_REQUIREMENTS:_
A - In the wall-mounting forum thread, echo the stretch from "After many hours" through "the stairs !)" word for word.
B - In the wall-mounting forum thread, how many LNBs does Derek plan to have on the satellite dish?

_SELECTED PASSAGE:_
# Wall Mounting Plasma and Wiring Solutions



## Derekh929 (Aug 28, 2011)

To start off planning to wall mount new 50'' plasma i'm in need of some cabling solutions i looked at the brush type letter box option to route cables down to units for AV, any other options out there and also good guide for perfect height, also good place for cat 5 cable and satellite cable and dish, also what cables needed.
I have planned dish with 4 lnb direct cable to each tv keep old ariel and booster as well, and have old Sony AV amp and Kef 2005 with sub to connect and also DVD Recorder and might get blue-ray player , also plan to hard wire cat 5 cable and also connect my Synology DS211+ , please can you tel me what other cables you would run and any tips , i'm good with electrical work and also joinery etc, thanks Derek


----------



## essjay (Mar 27, 2007)

Hi Derek

I think I might be able to offer some advice here, being a AV/Hi Fi nut I did something very similar 3 years ago and then the same for my Dad, Brother in Law and a couple of my friends.

I built a floating wall





































I have got pictures of the whole build.

After many hours of research I found the ideal height of the TV to be your normal seating position should be in line with 1/3 bottom of the screen, for me this was 42"

So In the rack I have the following that all needed to be cabled up to the server cupboard (little room under the stairs !)

_PROVIDED MATERIAL:_
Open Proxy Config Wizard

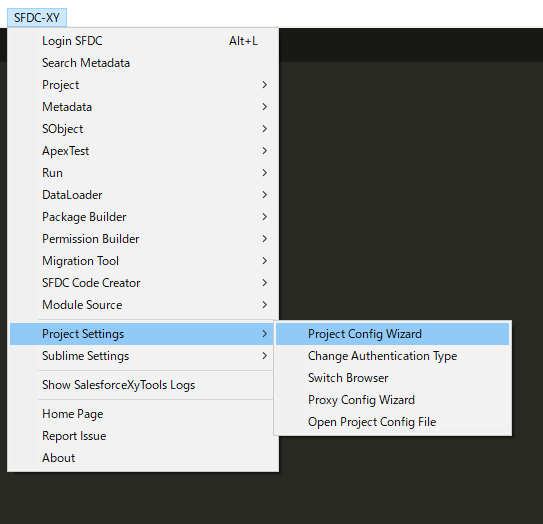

* * *

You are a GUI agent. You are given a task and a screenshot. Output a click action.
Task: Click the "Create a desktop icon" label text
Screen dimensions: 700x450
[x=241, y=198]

* * *

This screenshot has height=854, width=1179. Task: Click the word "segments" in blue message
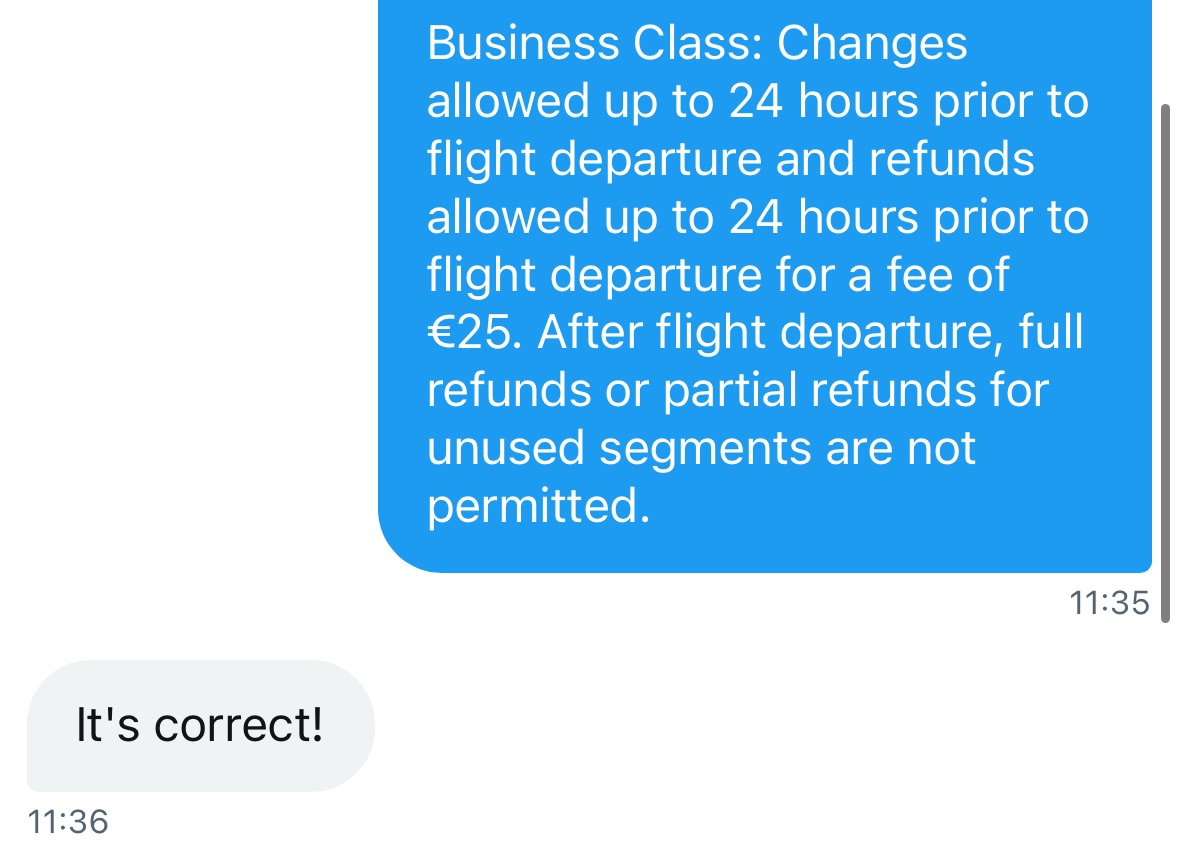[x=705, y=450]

_FINAL RESULTS:_
A -
After many hours of research I found the ideal height of the TV to be your normal seating position should be in line with 1/3 bottom of the screen, for me this was 42"

So In the rack I have the following that all needed to be cabled up to the server cupboard (little room under the stairs !)

B - Four.